Она посмотрела на него и ничего не ответила.
— Скажите, пожалуйста, — спросила она. — Мы скоро придем? Ужасно жарко… Даже говорить жарко.
До входа в бастион оставалось не более сотни шагов. Гигинов взял у денщика шинель и вместе с Гутовским и двумя штабными растянули ее в виде тента над головой княжны.
— Да от этого еще более жары!.. — проговорила она. Но все-таки шла под этим импровизированным зонтом.
В самый бастион она едва поднялась и постоянно обмахивалась платком.
— А, ваше сиятельство! Давненько не изволили к нам жаловать! — встретил ее Простоквасов, один из моряков на Малаховом кургане.
— Где у вас тень? Нет ли местечка похолоднее?
— Куда же вас прикажете? В погреб, что ли?
— Вот-вот! — вскричал другой моряк Сванкин. — Сюда!
И он повел всю компанию в восточный угол, где траверзы были выше. — Эй! Дать сюда сидеть на чем-нибудь.
И в один миг матросики натащили досок, туров, ядер и устроили отличную гостиную под открытым небом.
— Это, заметьте, мы теперь только пользуемся этим углом по случаю перемирия, а то это самое опасное место… Видите, сколько здесь ям и чугуна…
Княжну усадили в самый угол. Один мичман сделал ей из старой морской карты нечто вроде веера.
— Чего бы нибудь теперь напиться похолоднее, — попросила она.
— А вот! Вот! Самое холодное! — подхватил толстый Шульц, явившись неизвестно как и откуда с бутылкой шампанского. — Эй! Сверчук! Льду давай, антихрист.
И Сверчук, низенький косолапый матросик с огромной курчавой головой, бросился опрометью и мигом притащил несколько кусков льду в черепке от бомбы.
Княжна выпила чуть не целый стакан залпом.
— Уф!.. Теперь можно блаженствовать.
— Как мало нужно для человеческого блаженства, — заметил сентенциозно Тоцкий, похлопывая по земле солдатским шомполом, на который он опирался во время восхождения на курган.
— Да! И вот это-то и обидно, — подхватила княжна, — обидно то, что всякая безделица, малейшее неудобство как только минует… то вслед за ними тотчас же является условное блаженство.
— Да ведь иного вы и не получите, — вмешался Гутовский. — Иного ничего, кроме условного. Все условно, и блаженство условно.
— То есть все основано на обмане. Все кажется не таким, какое есть на самом деле. И все зависит от нас, от наших нервов…
LIII
Я, помню, при этом философском определении посмотрел с недоумением на нее.
— Разве нет ничего неизменного? — спросил я. — Ничего, что оставалось бы вечно таким, каково оно есть по природе? Вечно равным самому себе?..
Княжна махнула на меня рукой.
— Господа! Господа! — закричал Простоквасов. — А вы эту философию того. Оставьте! Здесь мудрости не требуется… Верь, молись и дерись за матушку Русь, за батюшку Царя!.. Вот вам и вся философия…
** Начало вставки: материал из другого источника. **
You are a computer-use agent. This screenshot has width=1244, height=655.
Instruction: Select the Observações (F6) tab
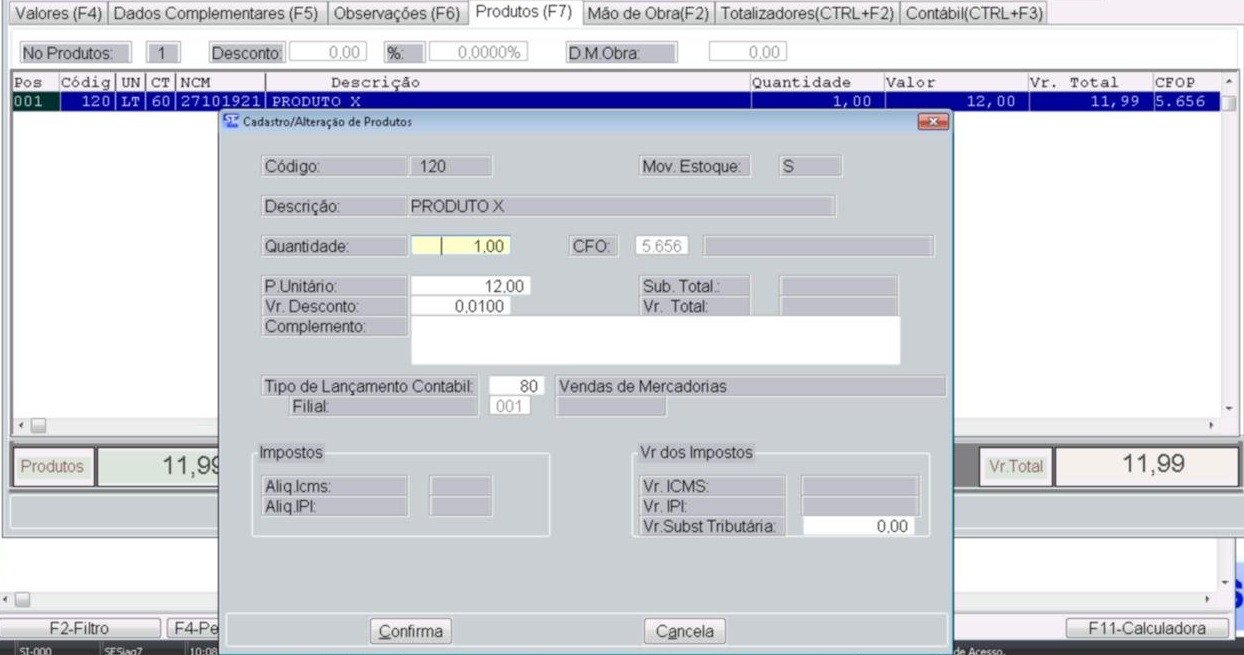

— И все к черту! — закричал Шульц, протягивая княжне другой стакан шампанского. Но она отказалась.
— Мне и так жарко, а вы меня поите вином, — сказала она, обмахиваясь.
— Да ведь холодненьким, ваше сиятельство.
— Оттого вам жарко, — объяснил Гагинов, — что не послушались меня и пошли пешком.
Она ничего не ответила. Она полулежала, облокотясь на стенку и доску, ее глаза искрились и меркли. На алых, полных, слегка оттопыренных губах мелькала улыбка. Черные волосы выбились из-под шляпы и растрепались. Она походила на вакханку, на какую-то картину, которую я где-то и когда-то видел, но где, не помню. Молча я любовался на нее.
— Ну, философия здесь не допускается, а рассуждение?.. Тоже не допускается? — спросил тихо и насмешливо Тоцкий и посмотрел на Простоквасова.
— Коли велят, так рассуждай! — подхватил Шульц. — А не велят, так и не рассуждай! Пей и дело разумей!
И он залпом выпил стакан, который держал в руках, прибавя:
— Вот как!
— Смотрите наверх, — указала княжна. — Видите это облачко? Точно человечья голова…
— Это не облако, а целая тучка, — поправил Тоцкий.
— Ну все равно!.. Смотрите, как оно меняется. Из человечьей головы стала рыбья голова. Может быть, оно несет в себе пары сегодняшней крови и перенесет их за несколько десятков верст. — Она быстро приподнялась. — И знаете ли, это облачко — это в миниатюре целый мир.
— Это ваше сиятельство — ученость! — протестовал Простоквасов. — А ученость у нас запрещается.
Но она не слушала его.
— В этом облачке точно так же, как здесь, все движется. Оно само летит по воле ветра.
— А ветер летит по воле Бога… это всем известно, — подхватил Простоквасов.
Но она опять не обратила на его слова внимания.
— Ветер двигается туда, где воздух теплее и реже… Мне кажется, что и во всем мире так: все движется силой тепла, все переносится, переменяет образы, волнуется. В одном месте льется кровь, в другом вода; там гремит гром, здесь спят и обжираются…
— Нет, и здесь гремят громы. Только теперь они замолкли.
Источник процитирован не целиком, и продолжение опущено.